Los Urquijo, fundadores de una célebre fábrica de tristeza llamada Los Secretos, tienen en Álvaro a su último eslabón. Javier saltó de la nave antes de que ingresaran en la leyenda y Enrique no la abandonará jamás, a pesar de que han pasado 20 anchos años de su muerte. Pero los negocios familiares exigen conservar la cabeza helada, fíjense si no en los Corleone, y únicamente al bajar la persiana, frisando el alba, el benjamín de la saga puede permitirse el capricho doliente de detenerse en ciertos rostros y nombres. En los lugares a partir de los cuales se fue fraguando una biografía que tomó recodos imprevistos, como la de todos nosotros. Porque, incluso para el notario o el asesino, cada nuevo día es un abismo de incertidumbres.
Suena “Déjame” o “Pero a tu lado” a cualquier hora y en cualquier sitio: en un bar de carretera en el que vuelan el café y los churros, o en un antro sin nombre en el que la cerveza tiene un sabor sospechoso y el camarero nunca te mira a los ojos. Y sin darte cuenta estás cantando mentalmente esa historia que casi parece escrita por ti, de tantas veces como la has escuchado y vivido. Supongo que eso es ser un clásico en vida: que todos se sepan las letras que inventaste como si fueran el Padrenuestro, igual que si llevasen su firma.
Hoy, cuando el aplauso general maquilla la mueca, cuando los recintos se llenan y los padres y los hijos corean, juntos, unos estribillos con espinas, parece que todo el monte fue orégano y toda nueva canción, un peldaño ascendente. Pero el sendero tuvo mucho más de borrasca constante, sin el calor de los grandes sellos y con un infierno en forma de paraíso artificial siempre al acecho.
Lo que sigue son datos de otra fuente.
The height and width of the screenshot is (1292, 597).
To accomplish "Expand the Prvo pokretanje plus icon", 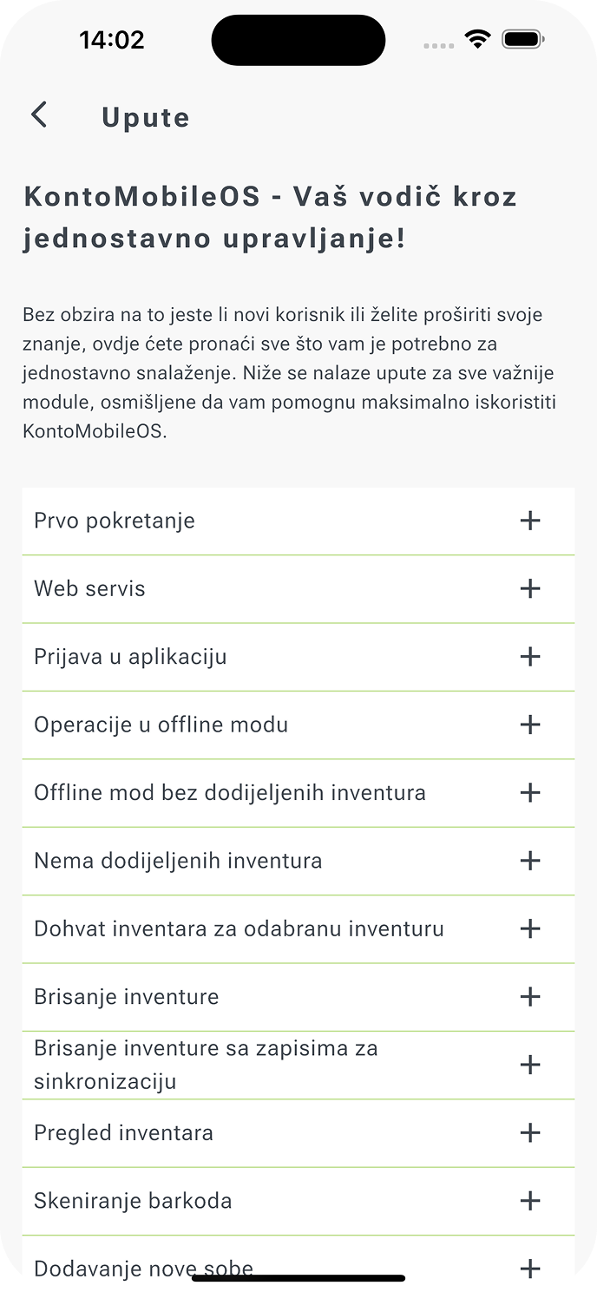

Qué fácil resulta ahora imaginar a Álvaro, el mascarón de proa de esos Secretos a voz en grito, como al boxeador veterano o al cirujano con un millar de operaciones a la espalda: afilando sus armas en un ritual entre aristocrático y calmo, sin que sea posible advertir en sus movimientos la más leve imprecisión, el menor titubeo, un adarme de duda. Los gritos, ahí fuera, en ese escenario que es igual que un toro temible al que hay que saber llevar, lo ocupan todo, y toca embridar los nervios y concentrarse en una imagen concreta mientras la cabeza repasa unos textos que han sido entonados tantas veces como esa boca se ha lavado los dientes, y que la masa coreará en toda su extensión. Canciones confeccionadas con un indestructible hilo de fatalidad, con una dosis extra de dolor. Con ese perfume de mundo en ruinas que exudan las piscinas en invierno. Pero son esas y no otras las que consiguen iluminarnos como si nos hubiéramos tragado el sol.
Álvaro Urquijo, el último heraldo de la celebración de los amores en parada respiratoria. Que los dioses le den larga vida y ustedes lo disfruten al máximo. Porque las estirpes condenadas a medio siglo de nostalgia no tendrán una segunda oportunidad sobre la tierra.